Pour cela, Daniel Cohn-Bendit et Guy Verhofstadt fixent un but : les élections européennes de 2014 devraient servir à mettre en place une assemblée constituante. Mais peut-on compter pour cela sur les élus actuels, et plus généralement sur les gouvernements nationaux qui ne relaieront certainement pas le projet. Certainement pas. Pour les auteurs, c’est à la société civile pro-européenne et fédéraliste de se mobiliser auprès de la classe politique pour que cet appel soit repris par des personnalités nouvelles.

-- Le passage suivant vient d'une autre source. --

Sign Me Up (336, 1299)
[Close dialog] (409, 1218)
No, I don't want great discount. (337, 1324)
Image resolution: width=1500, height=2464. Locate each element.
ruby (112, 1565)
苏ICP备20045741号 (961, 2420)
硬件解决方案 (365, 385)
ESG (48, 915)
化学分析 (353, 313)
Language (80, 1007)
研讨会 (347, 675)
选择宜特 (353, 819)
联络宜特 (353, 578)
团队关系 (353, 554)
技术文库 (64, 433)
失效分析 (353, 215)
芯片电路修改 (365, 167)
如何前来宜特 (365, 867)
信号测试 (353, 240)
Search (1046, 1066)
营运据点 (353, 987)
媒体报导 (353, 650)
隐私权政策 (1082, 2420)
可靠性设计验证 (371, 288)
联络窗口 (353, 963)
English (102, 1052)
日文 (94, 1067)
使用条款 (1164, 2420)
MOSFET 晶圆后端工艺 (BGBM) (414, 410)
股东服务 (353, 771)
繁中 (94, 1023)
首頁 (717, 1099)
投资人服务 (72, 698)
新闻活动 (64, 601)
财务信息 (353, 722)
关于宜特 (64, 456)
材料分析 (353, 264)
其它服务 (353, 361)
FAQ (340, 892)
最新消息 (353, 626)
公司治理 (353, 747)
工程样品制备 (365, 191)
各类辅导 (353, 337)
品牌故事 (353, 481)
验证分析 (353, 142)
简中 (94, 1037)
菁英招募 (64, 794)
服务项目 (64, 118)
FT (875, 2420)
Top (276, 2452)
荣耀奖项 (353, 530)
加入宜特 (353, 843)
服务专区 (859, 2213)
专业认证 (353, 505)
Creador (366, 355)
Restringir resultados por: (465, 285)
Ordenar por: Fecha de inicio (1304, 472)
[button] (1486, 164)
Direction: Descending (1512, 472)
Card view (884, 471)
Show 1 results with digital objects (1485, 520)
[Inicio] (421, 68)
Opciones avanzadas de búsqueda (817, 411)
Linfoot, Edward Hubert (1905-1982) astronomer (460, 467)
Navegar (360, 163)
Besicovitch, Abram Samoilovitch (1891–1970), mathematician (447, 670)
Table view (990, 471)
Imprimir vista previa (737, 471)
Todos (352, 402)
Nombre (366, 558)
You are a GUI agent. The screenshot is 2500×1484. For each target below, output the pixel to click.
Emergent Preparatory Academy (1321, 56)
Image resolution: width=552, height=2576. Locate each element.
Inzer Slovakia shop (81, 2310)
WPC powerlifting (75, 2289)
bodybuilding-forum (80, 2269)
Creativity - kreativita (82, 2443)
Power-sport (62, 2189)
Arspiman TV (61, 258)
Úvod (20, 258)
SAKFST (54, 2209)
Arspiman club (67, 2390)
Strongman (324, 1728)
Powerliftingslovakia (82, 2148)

« La démocratie, c’est aussi précéder l’opinion publique et non la suivre aveuglément pour des raisons électoralistes ou politiques. La démocratie, c’est s’adresser à l’intelligence des individus, non à leurs instincts, en les associant à un projet émancipateur ».
Marcher sur les deux jambes
Nous ne pouvons, répétons-le, que répondre à cet appel pour une vraie démocratie européenne. Mais si le projet se limite à son aspect institutionnel, il n'intéressera pas la grande masse des électeurs, englués dans la crise. Il faut développer, en même temps que le projet constitutionnel, un projet économico-politique visant à construire l'Europe puissante et souveraine évoquée ci-dessus. Un projet tel que même les citoyens grecs obligés pour survivre de fouiller dans les poubelles puissent le comprendre. . Pour cela, il faut montrer comment un véritable Etat fédéral européen, disposant des ressources de la monnaie européenne et harmonisant ses législations fiscales, sociales, environnementales et douanières, pourrait investir eu faveur des industries et recherches de demain, des services publics structurants et, ajoutons-le, des industries de défense. Pour cela, il faudra affronter sans hésiter, répétons-le encore, l'Empire américain et ses alliés, s'abritant derrière l'idéologie néo-libérale, pour qui un tel programme fera l'objet d'un chiffon rouge agité devant le taureau.
Nous reviendrons sur ce site prochainement, pour développer ce que pourraient les deux jambes de cette « révolution fédérale » : un projet constitutionnel et un projet économico-industriel permettant à la nouvelle Europe d'affirmer son indépendance et sa puissance.